WORK ITEM: Exclude the pictures, then copy word for word the lines running from the beginning of the records through the line with "Task: Reply to the main tweet".

DATA SUPPLIED:
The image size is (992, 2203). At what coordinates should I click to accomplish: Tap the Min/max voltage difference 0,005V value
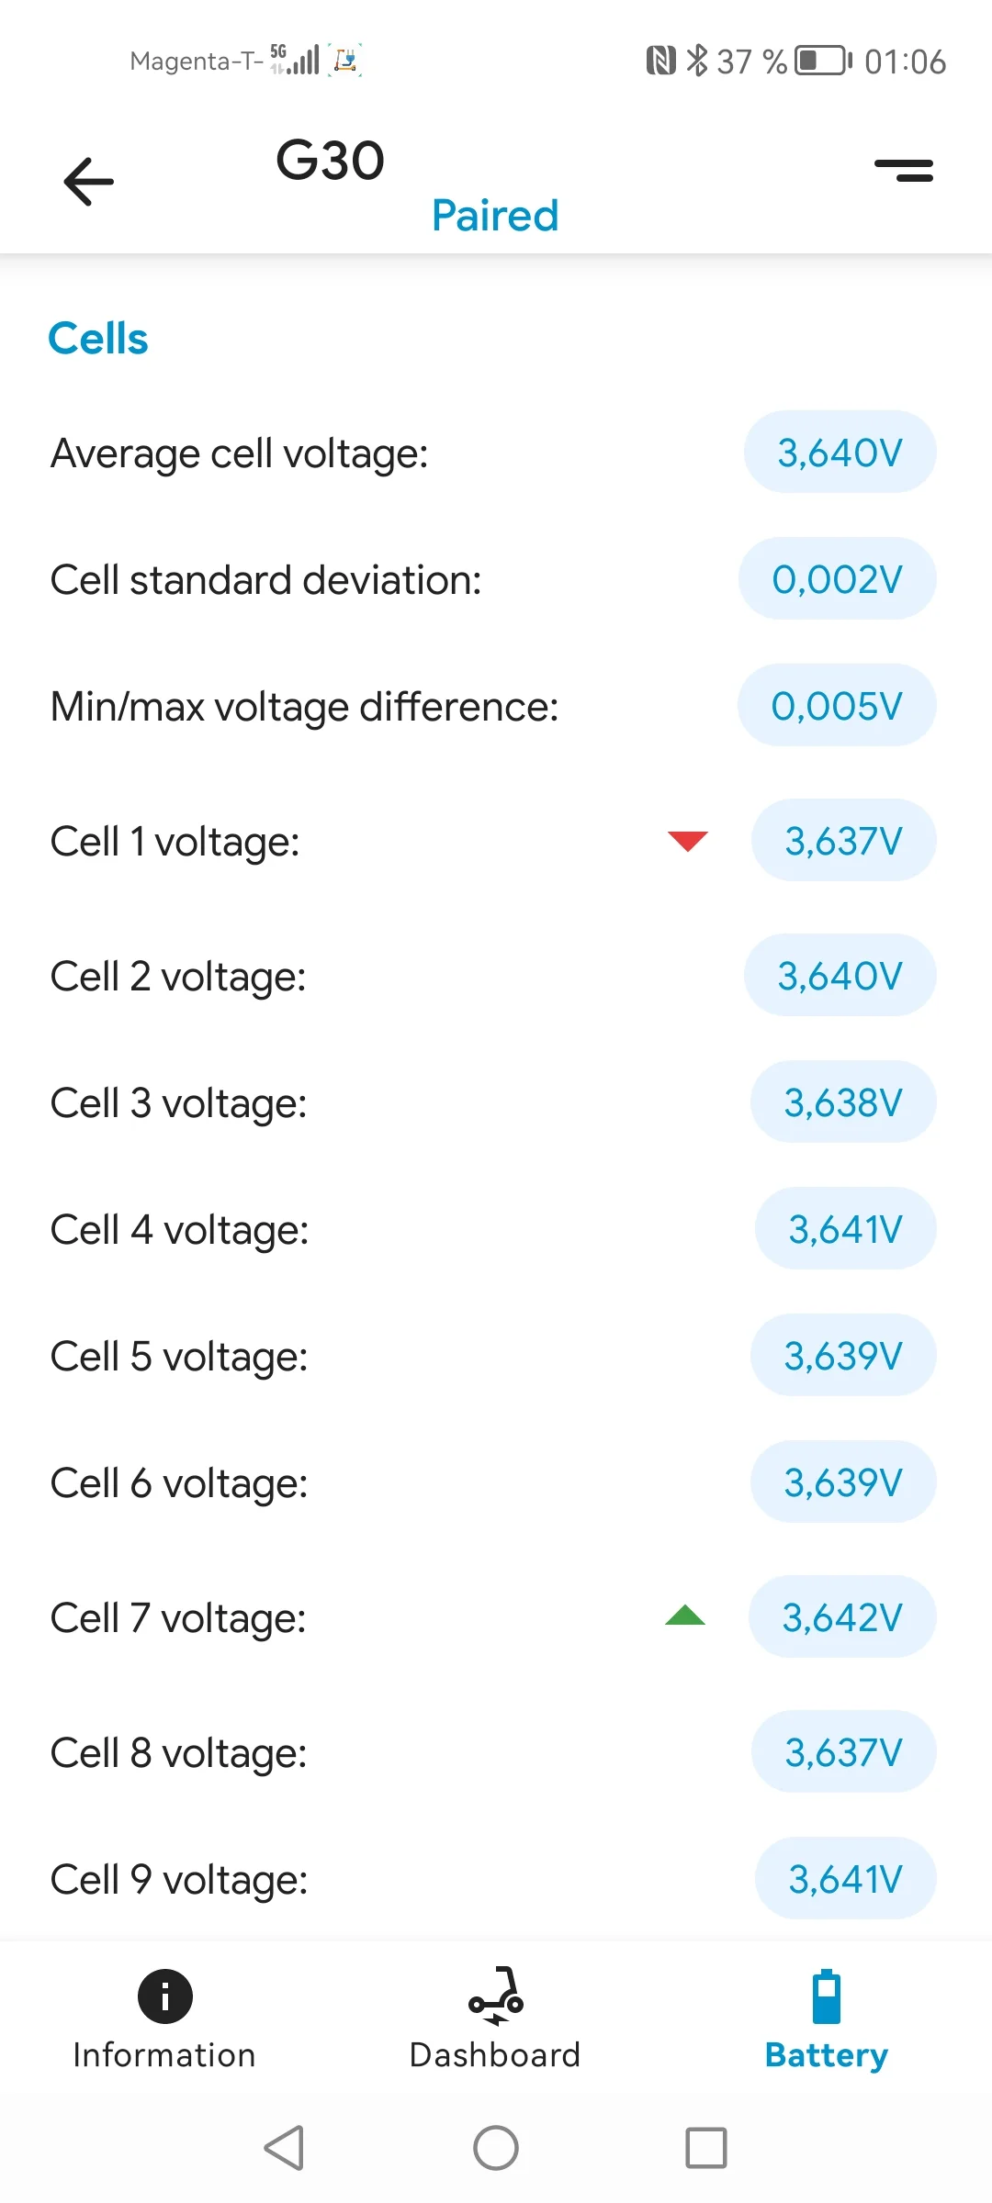[x=837, y=706]
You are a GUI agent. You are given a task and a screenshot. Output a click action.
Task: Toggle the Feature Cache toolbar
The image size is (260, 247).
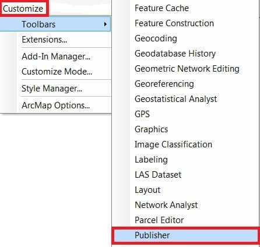coord(186,8)
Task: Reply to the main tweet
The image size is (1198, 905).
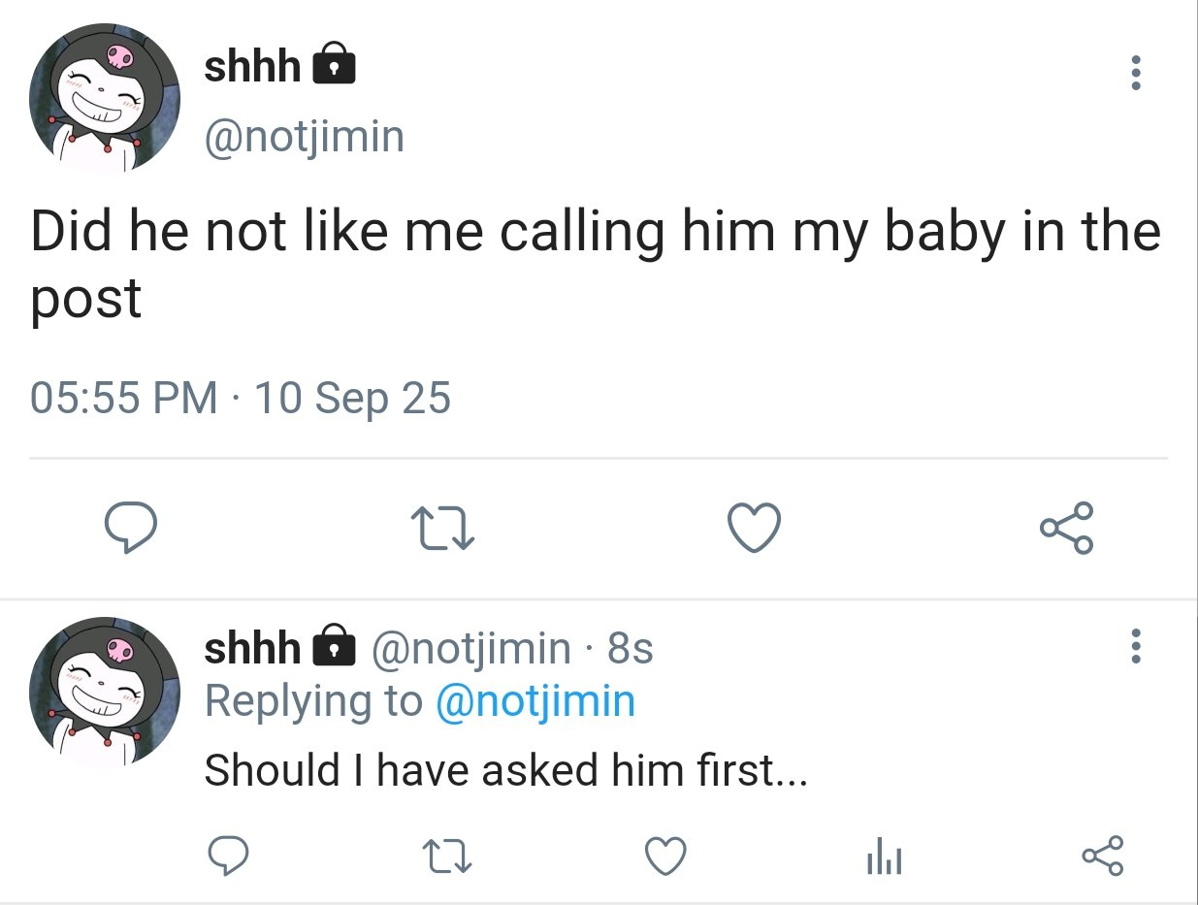Action: point(131,529)
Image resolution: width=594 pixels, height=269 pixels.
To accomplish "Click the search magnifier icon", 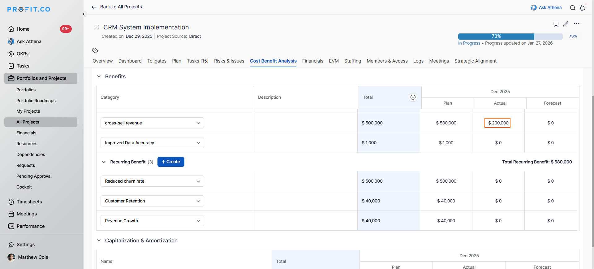I will coord(573,8).
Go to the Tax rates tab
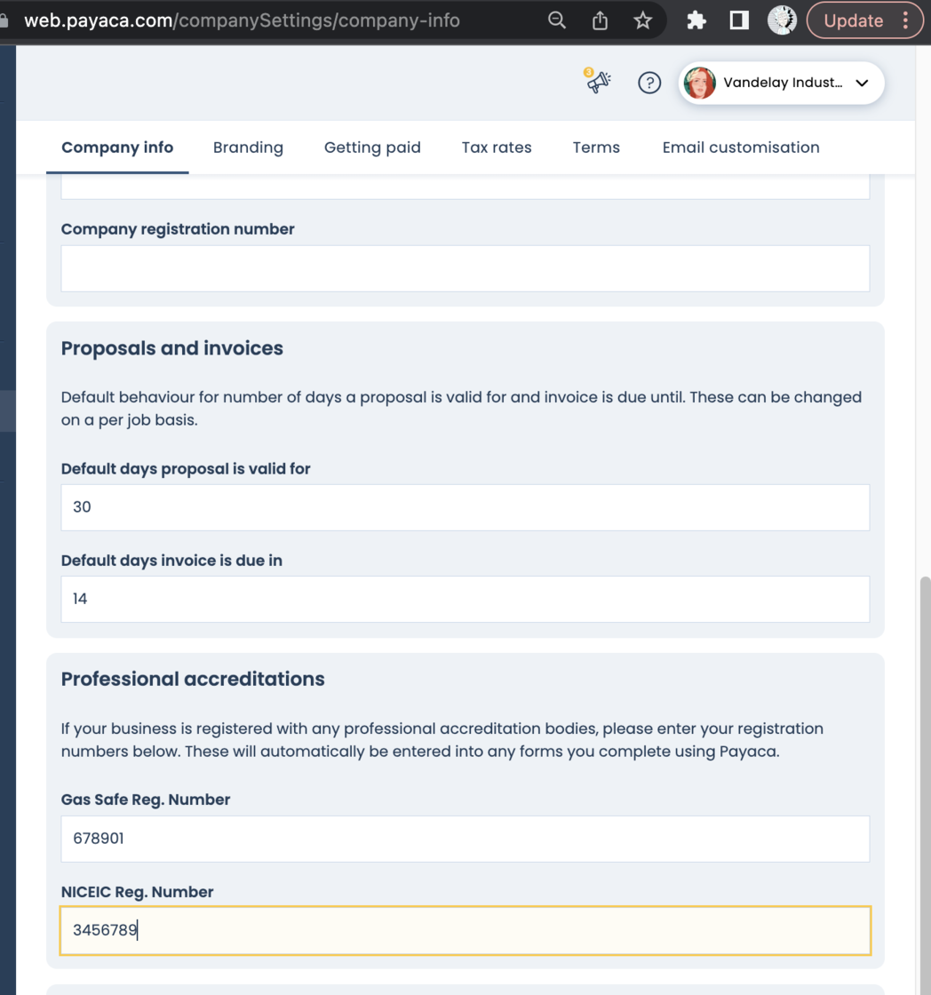This screenshot has height=995, width=931. (x=497, y=147)
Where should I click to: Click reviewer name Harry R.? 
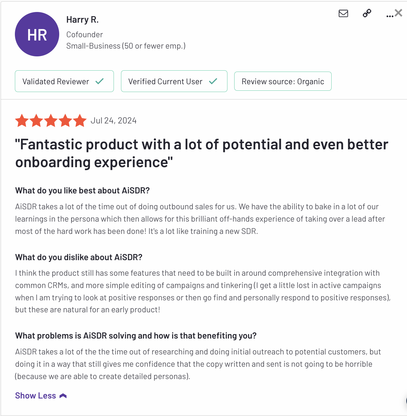(82, 20)
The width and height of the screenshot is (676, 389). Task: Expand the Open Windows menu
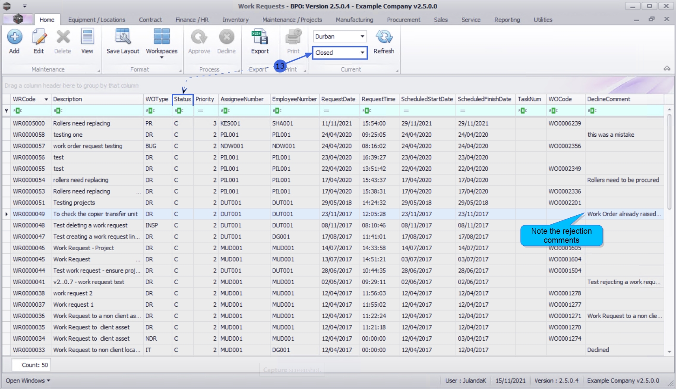pos(28,381)
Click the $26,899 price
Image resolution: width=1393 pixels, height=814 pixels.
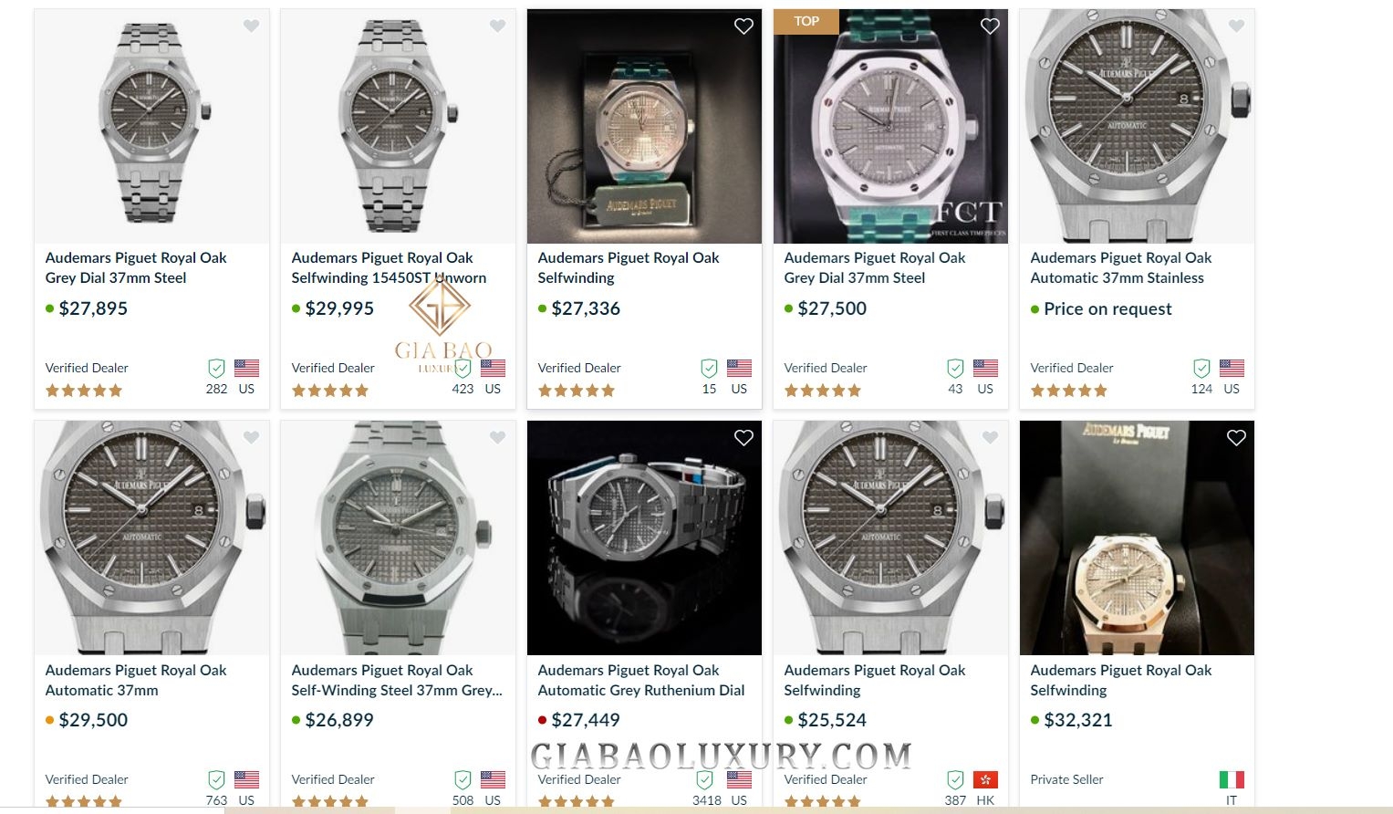tap(338, 720)
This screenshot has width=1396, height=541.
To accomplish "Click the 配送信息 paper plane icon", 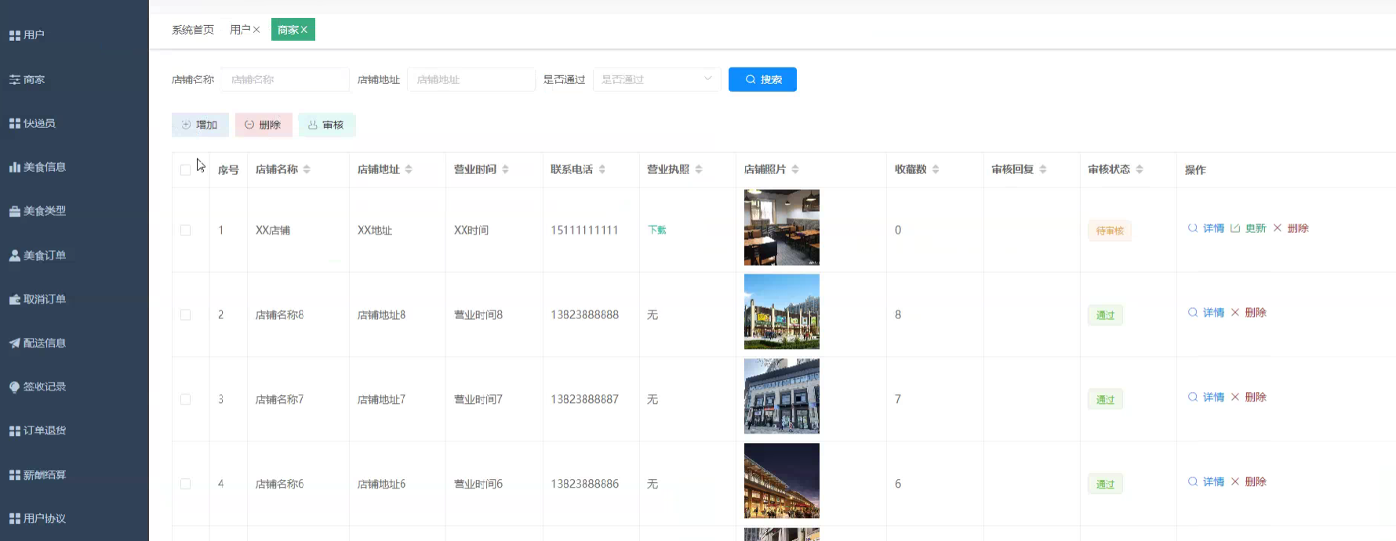I will point(14,343).
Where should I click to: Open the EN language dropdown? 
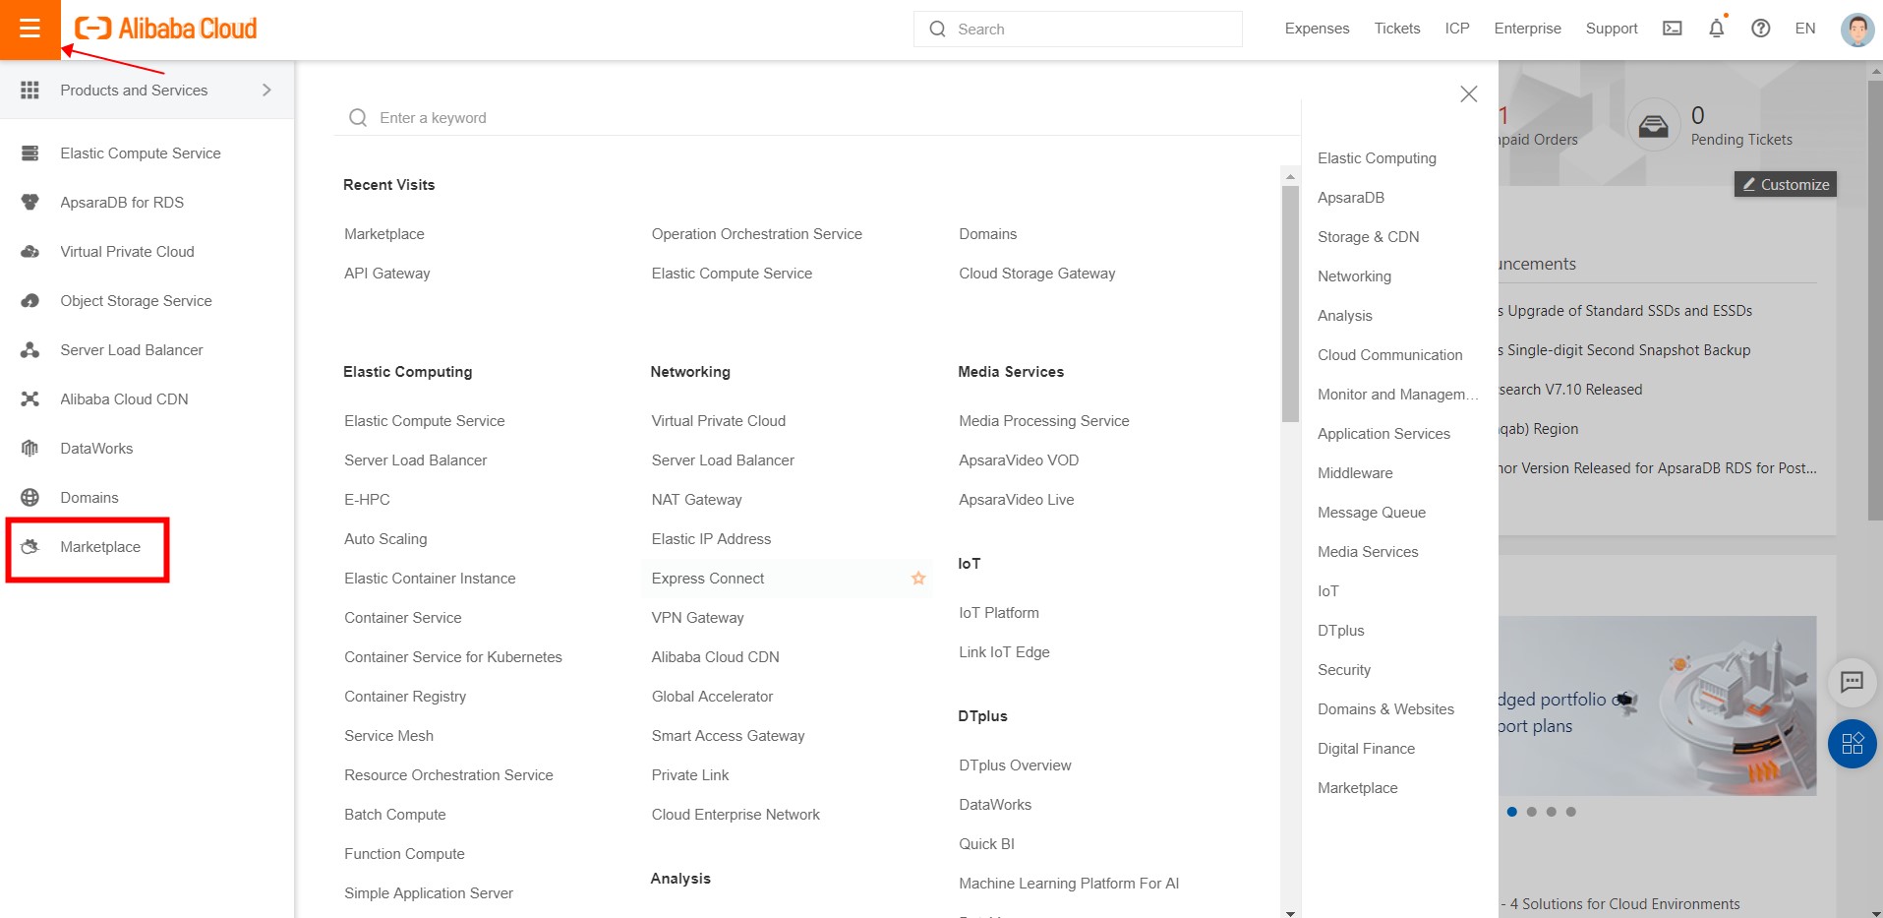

TASK RESPONSE:
The image size is (992, 2203). At what coordinates should I click to accomplish: Tap the Min/max voltage difference 0,005V value
[x=837, y=706]
You are a GUI agent. You are given a task and a screenshot. Output a click action.
Task: Toggle the Feature Cache toolbar
The image size is (260, 247).
coord(186,8)
Task: Reply to the main tweet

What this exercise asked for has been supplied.